GIVEN EXERCISE
Turn the data into a numbered list, omitting blank lines. Begin at the line that contains "This screenshot has height=786, width=1333." and continue through the end of the data, and leave the pictures out.

DATASET ENTRIES
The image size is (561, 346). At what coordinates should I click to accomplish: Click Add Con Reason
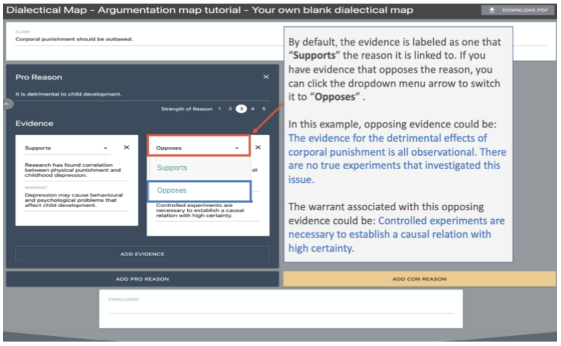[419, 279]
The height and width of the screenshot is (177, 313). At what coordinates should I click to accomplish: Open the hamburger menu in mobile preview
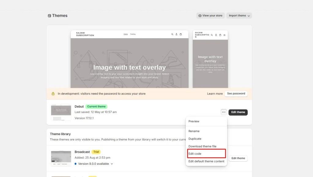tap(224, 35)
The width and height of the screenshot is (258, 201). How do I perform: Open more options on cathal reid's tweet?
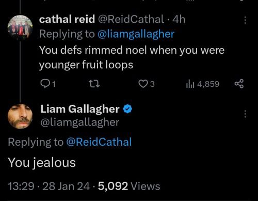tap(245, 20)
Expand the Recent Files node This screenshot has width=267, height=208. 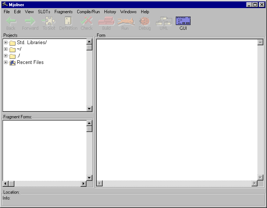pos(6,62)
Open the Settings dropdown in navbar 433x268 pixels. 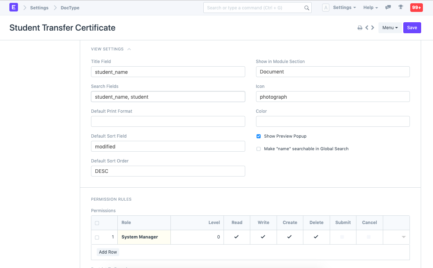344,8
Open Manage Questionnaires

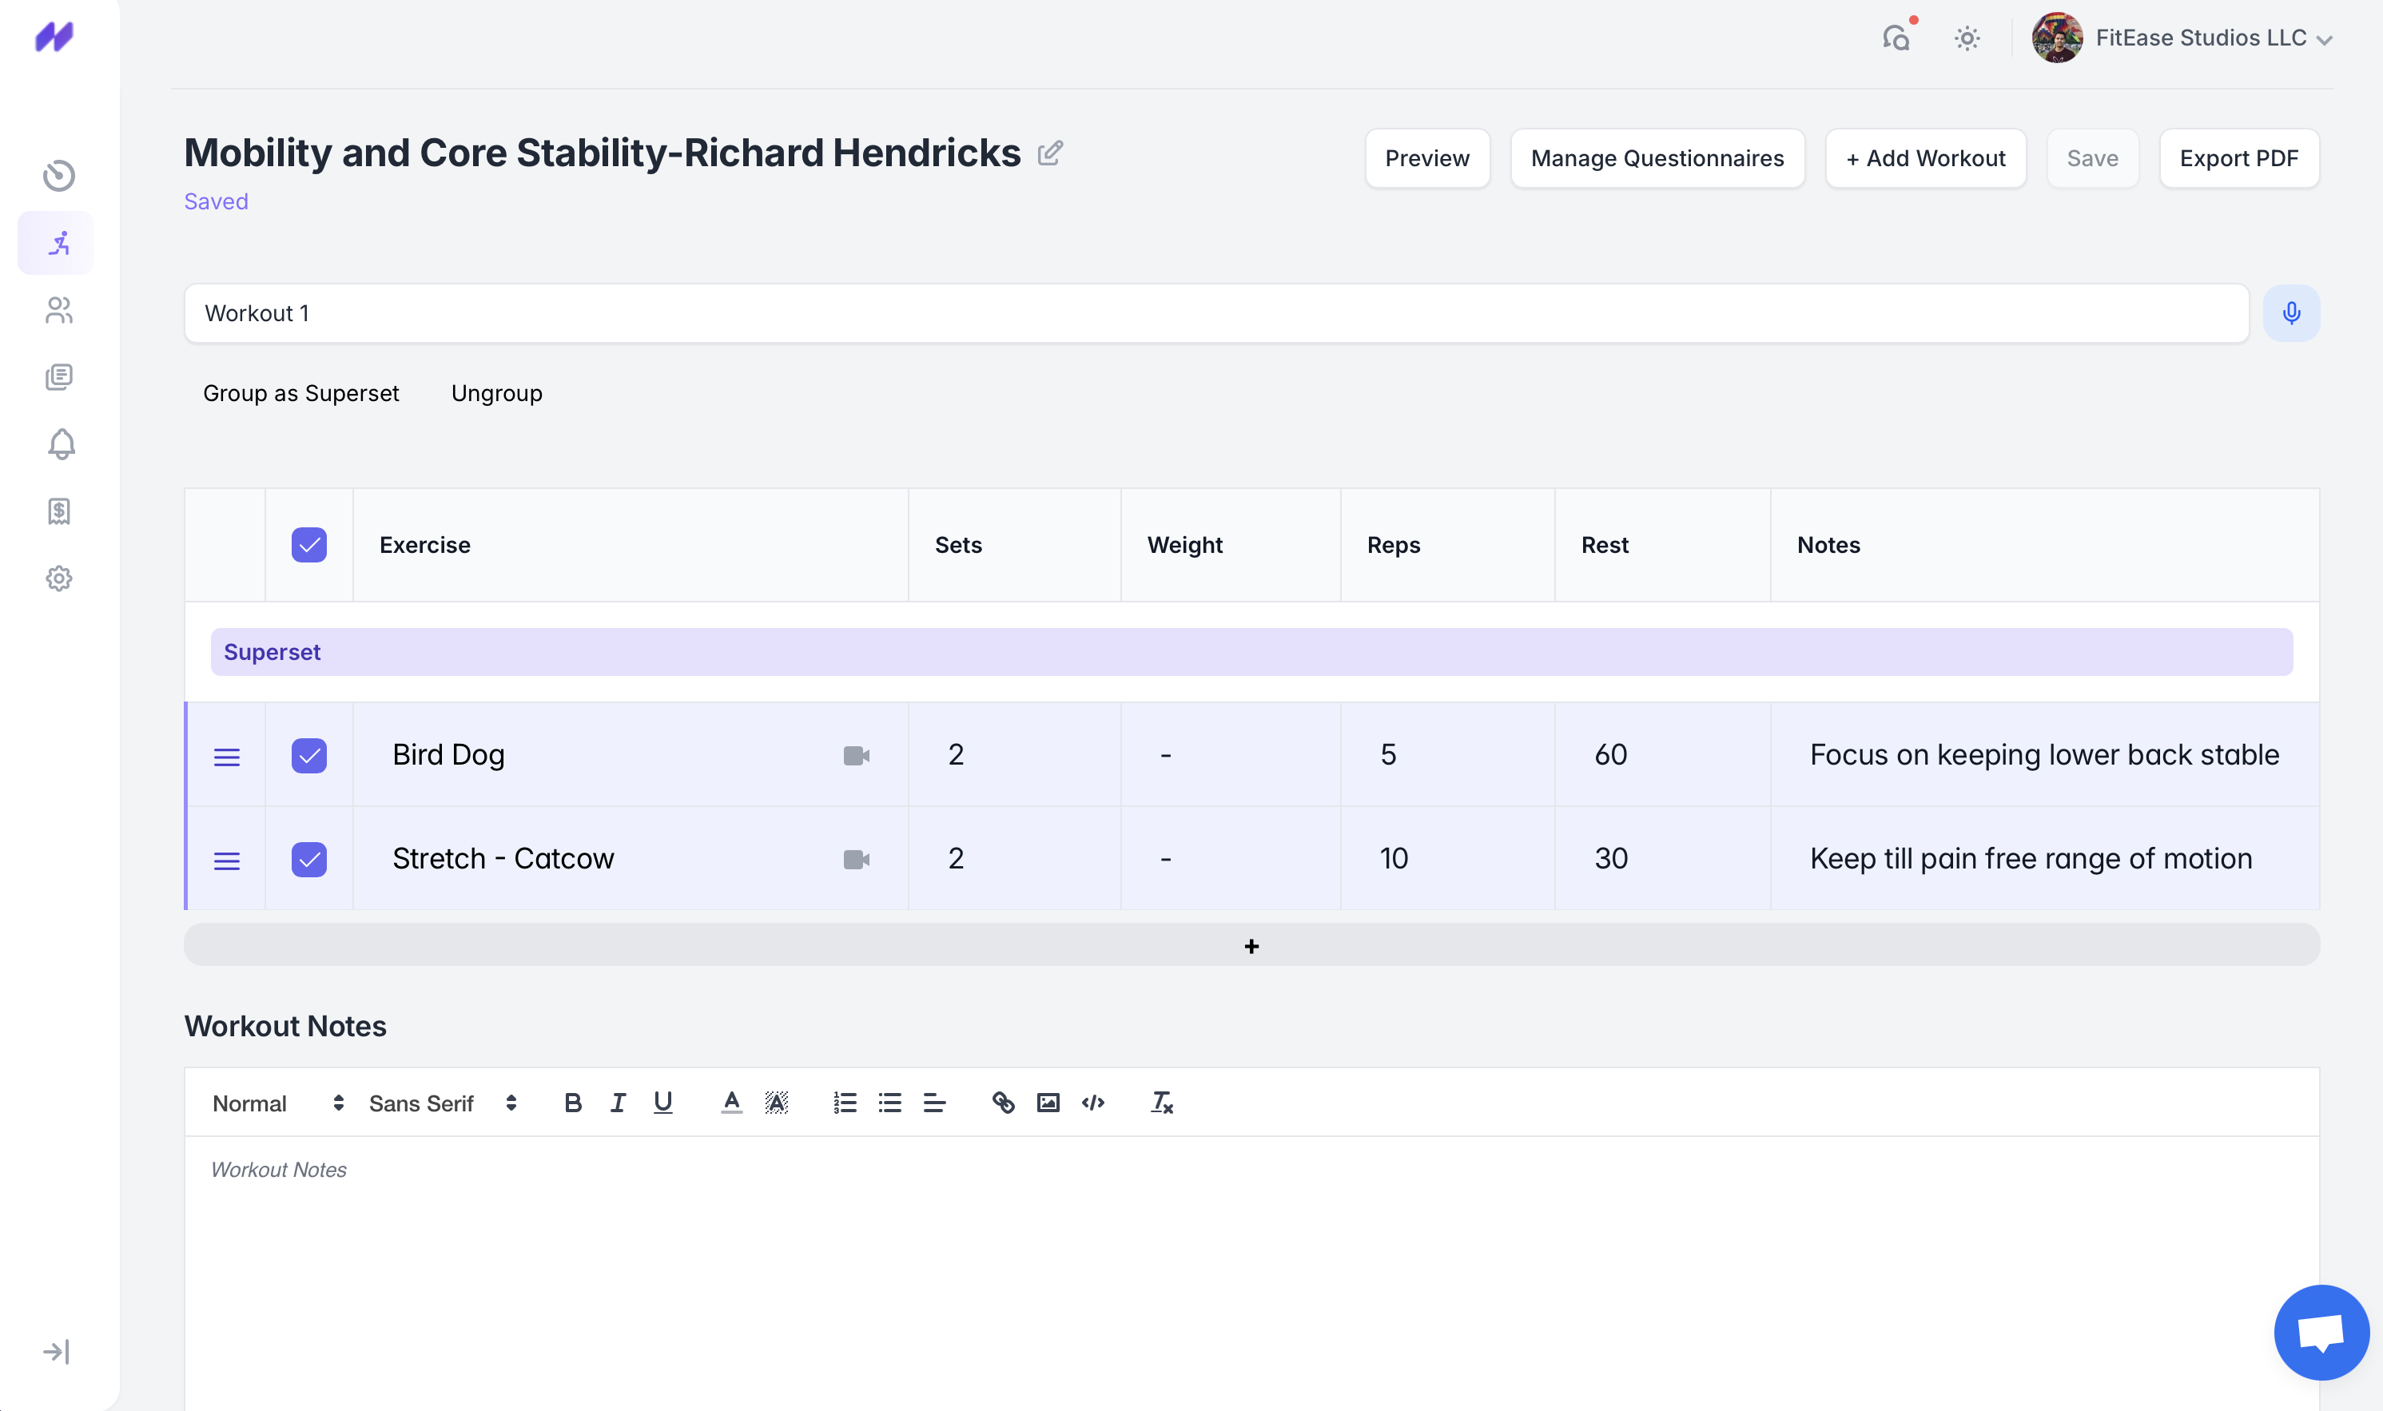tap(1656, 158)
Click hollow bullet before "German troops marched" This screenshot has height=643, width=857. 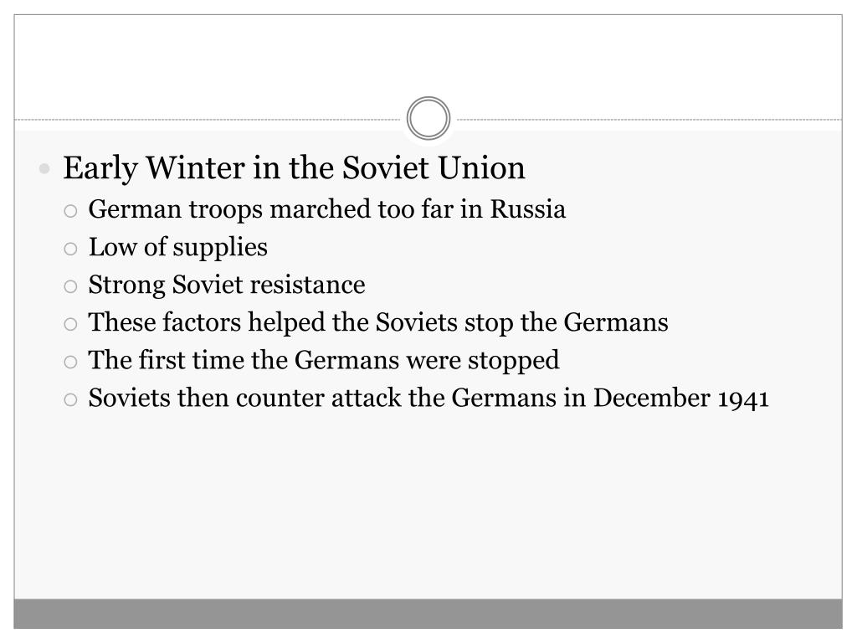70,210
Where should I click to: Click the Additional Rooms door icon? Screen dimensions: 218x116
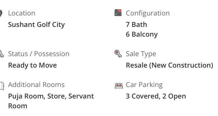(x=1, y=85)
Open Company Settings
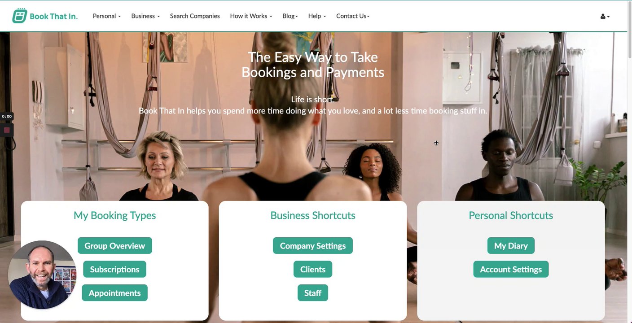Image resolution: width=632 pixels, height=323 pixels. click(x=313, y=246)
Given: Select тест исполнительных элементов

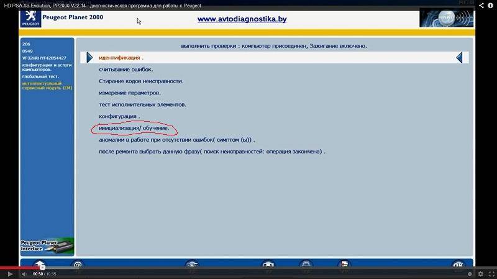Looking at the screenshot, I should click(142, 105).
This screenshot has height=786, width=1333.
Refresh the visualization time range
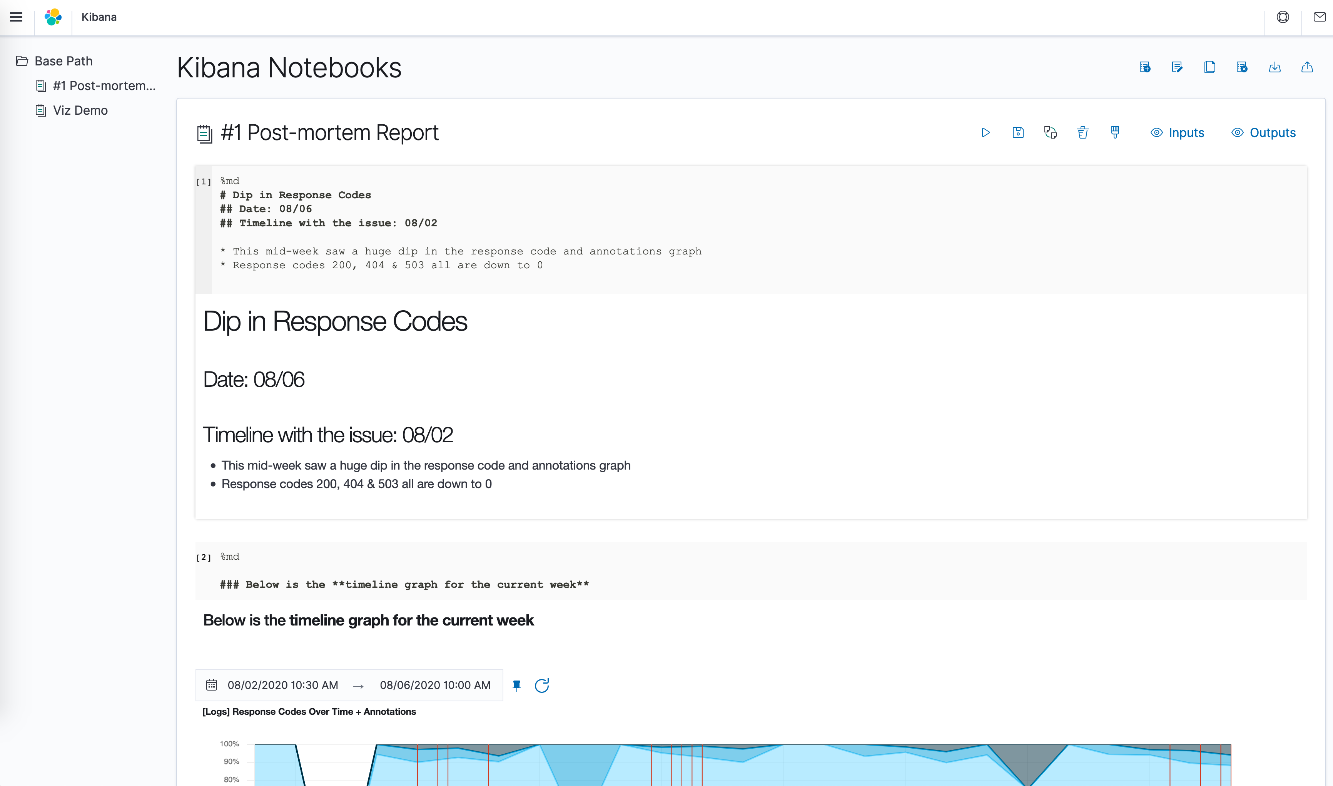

ANSWER IN FULL
1. This screenshot has height=786, width=1333.
2. Refresh the visualization time range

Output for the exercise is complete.